Commit Graph

198 Commits

Author SHA1 Message Date
Al Viro
9f3acc3140 [PATCH] split linux/file.h
Initial splitoff of the low-level stuff; taken to fdtable.h

Signed-off-by: Al Viro <viro@zeniv.linux.org.uk>
2008-05-01 13:08:16 -04:00
Oleg Nesterov
7d8da0962e pids: __set_special_pids: use change_pid() helper
Use change_pid() instead of detach_pid() + attach_pid() in
__set_special_pids().

This way task_session() is not NULL in between.
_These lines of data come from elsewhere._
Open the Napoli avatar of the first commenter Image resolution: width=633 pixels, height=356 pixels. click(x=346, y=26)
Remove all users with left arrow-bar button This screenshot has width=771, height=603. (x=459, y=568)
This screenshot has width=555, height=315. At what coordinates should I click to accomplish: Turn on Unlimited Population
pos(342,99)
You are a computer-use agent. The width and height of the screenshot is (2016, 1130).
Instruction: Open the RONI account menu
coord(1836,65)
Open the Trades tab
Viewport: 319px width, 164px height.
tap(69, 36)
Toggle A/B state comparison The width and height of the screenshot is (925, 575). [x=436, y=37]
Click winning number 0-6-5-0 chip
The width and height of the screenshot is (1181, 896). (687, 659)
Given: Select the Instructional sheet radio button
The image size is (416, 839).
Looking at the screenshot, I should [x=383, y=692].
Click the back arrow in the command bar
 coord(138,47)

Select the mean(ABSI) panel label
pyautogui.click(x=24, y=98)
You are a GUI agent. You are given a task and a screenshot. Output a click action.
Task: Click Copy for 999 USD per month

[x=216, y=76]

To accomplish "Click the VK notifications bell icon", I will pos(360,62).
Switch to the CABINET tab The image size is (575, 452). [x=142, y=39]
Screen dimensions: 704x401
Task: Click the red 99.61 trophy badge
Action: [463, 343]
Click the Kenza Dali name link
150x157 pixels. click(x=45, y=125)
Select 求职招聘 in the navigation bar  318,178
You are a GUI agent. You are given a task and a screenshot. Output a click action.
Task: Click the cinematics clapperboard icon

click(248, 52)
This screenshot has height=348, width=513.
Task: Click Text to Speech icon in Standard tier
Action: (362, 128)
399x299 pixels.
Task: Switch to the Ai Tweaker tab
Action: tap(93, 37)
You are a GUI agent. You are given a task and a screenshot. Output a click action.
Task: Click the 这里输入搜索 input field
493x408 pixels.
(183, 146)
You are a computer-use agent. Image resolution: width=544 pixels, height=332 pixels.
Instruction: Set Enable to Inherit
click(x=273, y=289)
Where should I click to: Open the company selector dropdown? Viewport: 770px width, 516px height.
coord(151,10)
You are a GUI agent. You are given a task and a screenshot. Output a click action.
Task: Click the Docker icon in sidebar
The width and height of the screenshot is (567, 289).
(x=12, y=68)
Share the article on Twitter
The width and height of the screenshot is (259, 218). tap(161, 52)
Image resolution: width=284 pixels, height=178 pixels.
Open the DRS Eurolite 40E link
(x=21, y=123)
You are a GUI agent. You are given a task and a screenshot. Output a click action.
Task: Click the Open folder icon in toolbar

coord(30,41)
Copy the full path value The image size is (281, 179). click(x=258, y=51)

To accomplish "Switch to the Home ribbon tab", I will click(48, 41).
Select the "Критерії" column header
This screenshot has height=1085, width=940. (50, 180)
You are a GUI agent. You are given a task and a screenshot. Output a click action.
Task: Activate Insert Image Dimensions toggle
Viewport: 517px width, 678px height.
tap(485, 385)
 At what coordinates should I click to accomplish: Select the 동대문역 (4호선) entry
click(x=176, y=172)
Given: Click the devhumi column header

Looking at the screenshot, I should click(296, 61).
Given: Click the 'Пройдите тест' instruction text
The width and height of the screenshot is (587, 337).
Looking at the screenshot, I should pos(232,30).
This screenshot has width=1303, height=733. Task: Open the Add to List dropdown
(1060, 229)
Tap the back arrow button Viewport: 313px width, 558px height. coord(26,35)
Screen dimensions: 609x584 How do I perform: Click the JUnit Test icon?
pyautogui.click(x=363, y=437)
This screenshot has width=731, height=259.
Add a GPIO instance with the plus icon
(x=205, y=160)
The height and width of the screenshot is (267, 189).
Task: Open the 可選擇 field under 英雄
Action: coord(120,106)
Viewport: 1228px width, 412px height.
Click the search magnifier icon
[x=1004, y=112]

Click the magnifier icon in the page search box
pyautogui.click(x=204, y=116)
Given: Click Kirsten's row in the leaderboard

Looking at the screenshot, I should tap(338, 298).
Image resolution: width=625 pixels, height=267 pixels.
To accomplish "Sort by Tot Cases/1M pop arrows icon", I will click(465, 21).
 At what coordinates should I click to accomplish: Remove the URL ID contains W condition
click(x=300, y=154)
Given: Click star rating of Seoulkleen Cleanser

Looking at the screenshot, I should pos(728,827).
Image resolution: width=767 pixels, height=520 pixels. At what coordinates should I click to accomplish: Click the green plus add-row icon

Signed-off-by: Oleg Nesterov <oleg@tv-sign.ru>
Cc:  "Eric W. Biederman" <ebiederm@xmission.com>
Cc: Pavel Emelyanov <xemul@openvz.org>
Cc: Roland McGrath <roland@redhat.com>
Signed-off-by: Andrew Morton <akpm@linux-foundation.org>
Signed-off-by: Linus Torvalds <torvalds@linux-foundation.org>
2008-04-30 08:29:49 -07:00
Oleg Nesterov
53b6f9fbd3 ptrace: introduce ptrace_reparented() helper
Add another trivial helper for the sake of grep.  It also auto-documents the
fact that ->parent != real_parent implies ->ptrace.

No functional changes.

Signed-off-by: Oleg Nesterov <oleg@tv-sign.ru>
Acked-by: Roland McGrath <roland@redhat.com>
Signed-off-by: Andrew Morton <akpm@linux-foundation.org>
Signed-off-by: Linus Torvalds <torvalds@linux-foundation.org>
2008-04-30 08:29:38 -07:00
Oleg Nesterov
2800d8d19e document de_thread() with exit_notify() connection
Add a couple of small comments, it is not easy to see what this code does.

Signed-off-by: Oleg Nesterov <oleg@tv-sign.ru>
Cc: Roland McGrath <roland@redhat.com>
Signed-off-by: Andrew Morton <akpm@linux-foundation.org>
Signed-off-by: Linus Torvalds <torvalds@linux-foundation.org>
2008-04-30 08:29:38 -07:00
Oleg Nesterov
376e1d2531 reparent_thread: use same_thread_group()
Trivial, use same_thread_group() in reparent_thread().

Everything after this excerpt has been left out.